After studying both Marine Biology and Printmaking at the University of Washington, in Seattle, at the expense of sleep, one day I realized that while the career possibilities were about the same for both I had a distinct advantage in one. While it was helpful to have biology inform my art projects, it was decidedly unhelpful for art to inform my biology tests. While the Pacific Northwest marine life made excellent muses the artistic sensibilities made the dry research papers more creative than they should have been. I have been making up and embellishing scientific tidbits ever since. Recently I have been interested in birds, behavior, instincts, and physiology.
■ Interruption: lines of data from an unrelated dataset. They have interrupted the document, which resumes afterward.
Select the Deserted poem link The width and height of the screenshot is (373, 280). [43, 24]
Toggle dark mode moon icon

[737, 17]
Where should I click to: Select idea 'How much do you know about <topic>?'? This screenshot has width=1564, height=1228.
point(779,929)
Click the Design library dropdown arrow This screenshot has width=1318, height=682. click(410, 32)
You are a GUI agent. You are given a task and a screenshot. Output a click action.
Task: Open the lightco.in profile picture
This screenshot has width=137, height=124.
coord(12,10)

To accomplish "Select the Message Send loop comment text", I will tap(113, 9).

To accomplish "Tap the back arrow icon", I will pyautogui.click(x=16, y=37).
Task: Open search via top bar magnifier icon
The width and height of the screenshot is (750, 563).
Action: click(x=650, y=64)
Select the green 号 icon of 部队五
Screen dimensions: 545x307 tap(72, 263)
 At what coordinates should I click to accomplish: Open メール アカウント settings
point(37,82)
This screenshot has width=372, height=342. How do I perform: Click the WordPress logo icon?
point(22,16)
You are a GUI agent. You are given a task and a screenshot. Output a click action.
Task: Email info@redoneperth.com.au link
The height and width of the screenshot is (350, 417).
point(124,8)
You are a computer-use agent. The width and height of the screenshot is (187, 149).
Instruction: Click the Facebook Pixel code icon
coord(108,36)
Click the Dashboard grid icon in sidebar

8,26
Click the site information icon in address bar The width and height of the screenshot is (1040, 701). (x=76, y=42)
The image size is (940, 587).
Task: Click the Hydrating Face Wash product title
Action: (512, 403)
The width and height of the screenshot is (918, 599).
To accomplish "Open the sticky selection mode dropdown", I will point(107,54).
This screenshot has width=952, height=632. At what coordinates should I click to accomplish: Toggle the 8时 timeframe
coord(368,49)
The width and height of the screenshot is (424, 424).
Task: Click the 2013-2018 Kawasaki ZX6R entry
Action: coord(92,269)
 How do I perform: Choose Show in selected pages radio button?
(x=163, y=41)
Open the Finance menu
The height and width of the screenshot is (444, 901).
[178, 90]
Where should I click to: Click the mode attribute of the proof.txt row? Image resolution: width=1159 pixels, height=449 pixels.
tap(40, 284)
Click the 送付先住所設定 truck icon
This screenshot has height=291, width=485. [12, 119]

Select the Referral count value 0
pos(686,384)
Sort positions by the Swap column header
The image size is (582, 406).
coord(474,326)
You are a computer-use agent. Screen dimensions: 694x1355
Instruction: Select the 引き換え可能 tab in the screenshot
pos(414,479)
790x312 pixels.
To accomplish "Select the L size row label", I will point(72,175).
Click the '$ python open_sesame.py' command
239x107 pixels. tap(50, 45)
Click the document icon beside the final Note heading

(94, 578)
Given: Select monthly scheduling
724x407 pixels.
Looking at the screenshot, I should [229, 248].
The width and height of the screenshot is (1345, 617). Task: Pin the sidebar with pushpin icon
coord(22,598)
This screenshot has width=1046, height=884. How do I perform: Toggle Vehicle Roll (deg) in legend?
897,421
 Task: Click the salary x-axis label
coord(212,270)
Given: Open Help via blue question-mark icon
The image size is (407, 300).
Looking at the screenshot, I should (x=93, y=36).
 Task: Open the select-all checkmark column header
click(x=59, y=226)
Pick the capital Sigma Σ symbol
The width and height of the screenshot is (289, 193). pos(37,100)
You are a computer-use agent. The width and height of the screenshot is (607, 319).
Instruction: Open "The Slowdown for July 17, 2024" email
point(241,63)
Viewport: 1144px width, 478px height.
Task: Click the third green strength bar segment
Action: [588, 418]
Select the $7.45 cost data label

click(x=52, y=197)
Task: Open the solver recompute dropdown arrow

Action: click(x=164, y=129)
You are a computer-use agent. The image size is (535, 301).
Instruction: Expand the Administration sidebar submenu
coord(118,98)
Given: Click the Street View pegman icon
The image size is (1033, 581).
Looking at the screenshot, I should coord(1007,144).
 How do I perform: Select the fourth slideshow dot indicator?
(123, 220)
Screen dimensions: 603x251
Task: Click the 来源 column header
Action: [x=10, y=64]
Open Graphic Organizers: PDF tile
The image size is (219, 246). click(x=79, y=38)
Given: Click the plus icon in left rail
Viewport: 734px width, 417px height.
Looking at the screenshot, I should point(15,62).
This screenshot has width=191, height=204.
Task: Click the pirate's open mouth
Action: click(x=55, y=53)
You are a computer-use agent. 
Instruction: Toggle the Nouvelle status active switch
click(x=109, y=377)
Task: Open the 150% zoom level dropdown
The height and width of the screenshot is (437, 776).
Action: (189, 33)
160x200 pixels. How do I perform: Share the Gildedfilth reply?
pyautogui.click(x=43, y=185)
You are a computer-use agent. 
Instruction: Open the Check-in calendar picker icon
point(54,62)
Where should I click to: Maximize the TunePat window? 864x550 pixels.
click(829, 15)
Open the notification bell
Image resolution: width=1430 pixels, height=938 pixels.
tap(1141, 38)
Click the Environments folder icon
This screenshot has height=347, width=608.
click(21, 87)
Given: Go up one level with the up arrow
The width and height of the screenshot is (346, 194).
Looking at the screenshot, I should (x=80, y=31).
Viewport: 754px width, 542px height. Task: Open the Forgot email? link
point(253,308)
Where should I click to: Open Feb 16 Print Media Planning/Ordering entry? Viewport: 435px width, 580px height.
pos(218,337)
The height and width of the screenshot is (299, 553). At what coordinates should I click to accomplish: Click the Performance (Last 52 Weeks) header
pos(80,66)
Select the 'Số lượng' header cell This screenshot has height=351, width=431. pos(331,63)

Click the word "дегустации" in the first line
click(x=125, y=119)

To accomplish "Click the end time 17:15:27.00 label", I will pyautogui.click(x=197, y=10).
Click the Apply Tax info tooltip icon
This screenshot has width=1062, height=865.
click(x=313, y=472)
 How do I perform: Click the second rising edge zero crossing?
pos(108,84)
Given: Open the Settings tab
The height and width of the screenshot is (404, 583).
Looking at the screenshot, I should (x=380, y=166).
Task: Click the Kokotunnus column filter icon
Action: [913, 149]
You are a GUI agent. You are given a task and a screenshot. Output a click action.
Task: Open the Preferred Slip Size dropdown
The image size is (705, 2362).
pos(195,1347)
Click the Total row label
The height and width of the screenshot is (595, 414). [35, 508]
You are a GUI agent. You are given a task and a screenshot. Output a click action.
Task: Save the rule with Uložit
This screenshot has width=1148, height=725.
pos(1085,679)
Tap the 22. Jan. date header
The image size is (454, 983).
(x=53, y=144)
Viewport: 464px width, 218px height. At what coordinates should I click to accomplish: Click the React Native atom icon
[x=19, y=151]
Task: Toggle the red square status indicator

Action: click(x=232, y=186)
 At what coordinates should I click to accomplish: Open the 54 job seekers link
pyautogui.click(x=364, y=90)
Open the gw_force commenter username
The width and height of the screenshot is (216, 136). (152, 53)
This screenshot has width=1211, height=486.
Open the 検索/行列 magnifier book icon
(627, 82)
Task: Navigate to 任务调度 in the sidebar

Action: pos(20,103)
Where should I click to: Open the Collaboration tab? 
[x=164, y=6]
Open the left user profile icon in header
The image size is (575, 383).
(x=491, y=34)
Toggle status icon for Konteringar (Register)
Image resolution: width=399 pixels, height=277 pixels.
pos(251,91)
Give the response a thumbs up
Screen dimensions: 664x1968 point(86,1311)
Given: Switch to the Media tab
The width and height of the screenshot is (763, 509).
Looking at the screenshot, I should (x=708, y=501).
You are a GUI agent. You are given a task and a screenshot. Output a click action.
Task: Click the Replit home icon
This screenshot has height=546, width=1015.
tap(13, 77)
In many of my pieces I have taken bits of research and paired them with my own writing in fake scientific documents along with diagrams and images supporting imagined research.

My interest in printmaking as a medium began because of its democratic nature, making multiples allows for creating prints that are not precious, I can test, experiment, manipulate, layer, explore, and if it is a disaster I can start over with the original matrix. The process is almost as appealing as the finished product.

In graduate school I transitioned from a series of prints or images to artist books. I wanted to dictate the pace and order that the images were viewed and one of my instructors suggested I sew them together. There is an inherent intimacy in book arts where the viewer becomes a part of the experience. They feel the texture of the book, smell it, take time going from beginning to end.

In the last few years I have discovered encaustic painting, a medium which uses beeswax and pigment, and felt even more connected with the process, the smell of the wax, translucent paper, and the textures created with a medium that hardens almost instantly.